Let us first consider the motion of the body from a height of 19.6m to the ground surface, 

Initial velocity = u = 0, 

Let final velocity of the body when it reaches to the ground = v, 

Using the equation, v2 = u2 + 2gh

v2 = (0)2 + 2 X 9.8 X 19.6

v = 19.6m/sec ...(i)

When the body is penetrating in to the ground, the resistance to penetration is acting in the upward direction. (Resistance is always acting in the opposite direction of motion of body.) But the weight of the body is acting in the downward direction. 

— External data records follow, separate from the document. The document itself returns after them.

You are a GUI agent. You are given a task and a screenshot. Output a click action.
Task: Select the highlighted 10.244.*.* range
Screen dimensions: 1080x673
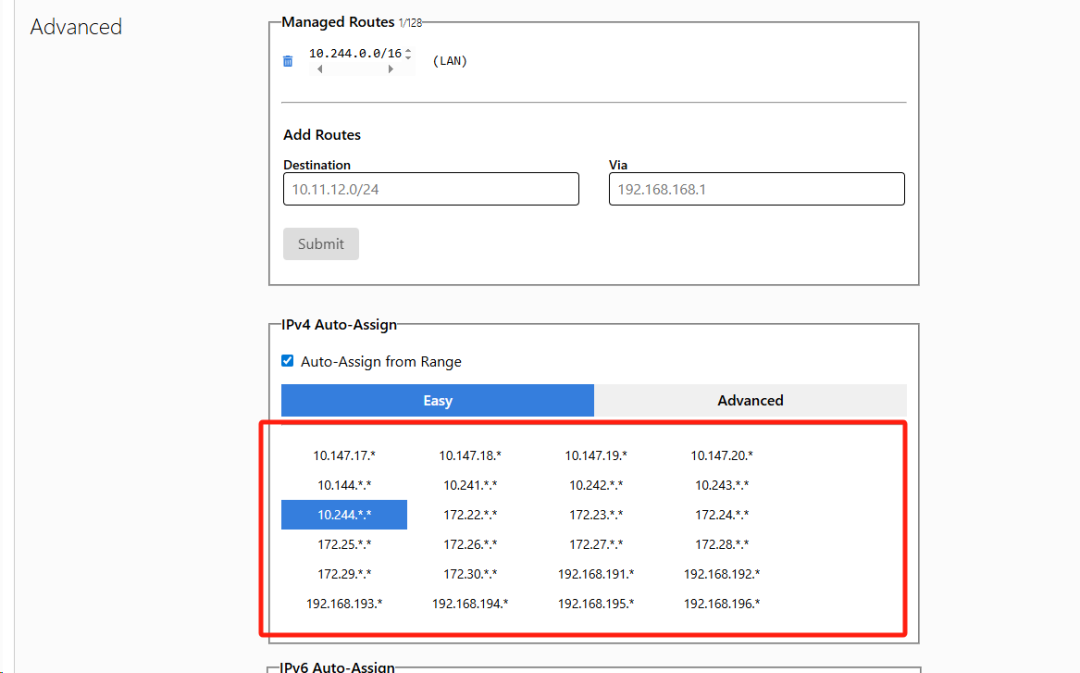coord(344,515)
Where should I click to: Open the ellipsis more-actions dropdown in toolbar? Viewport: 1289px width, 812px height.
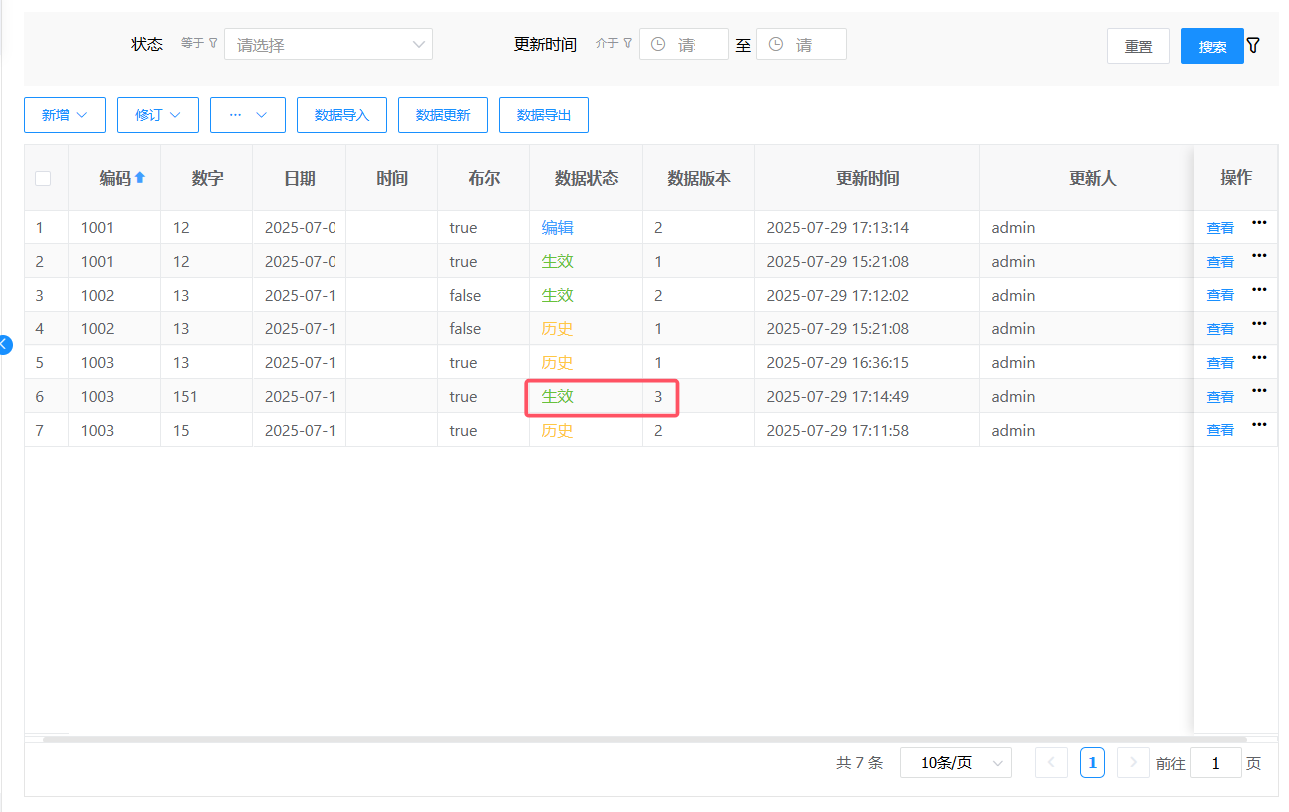tap(248, 115)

Weight of the body = mg = 25 X 9.8 = 245N ...(ii) 

Upward resistance to penetrate = 4998N Net force acting in the upward direction = F 

F = Fr – mg = 4998 – 245 = 4753N ...(iii) 

Using F = ma, 4753 = 25 X a 

a = 190.12 m/sec2 ...(iv) 

Now, calculation for distance to penetrate Consider the motion of the body from the ground to the point of penetration in to ground.

Let the distance of penetration = s,

Final velocity = v

Initial velocity = u = 19.6m/sec,

Retardation a = 190.12m/sec2

Using the relation, v2 = u2 – 2as

(0)2 = (19.6)2 – 2 X 190.12 X S

S = 1.01m.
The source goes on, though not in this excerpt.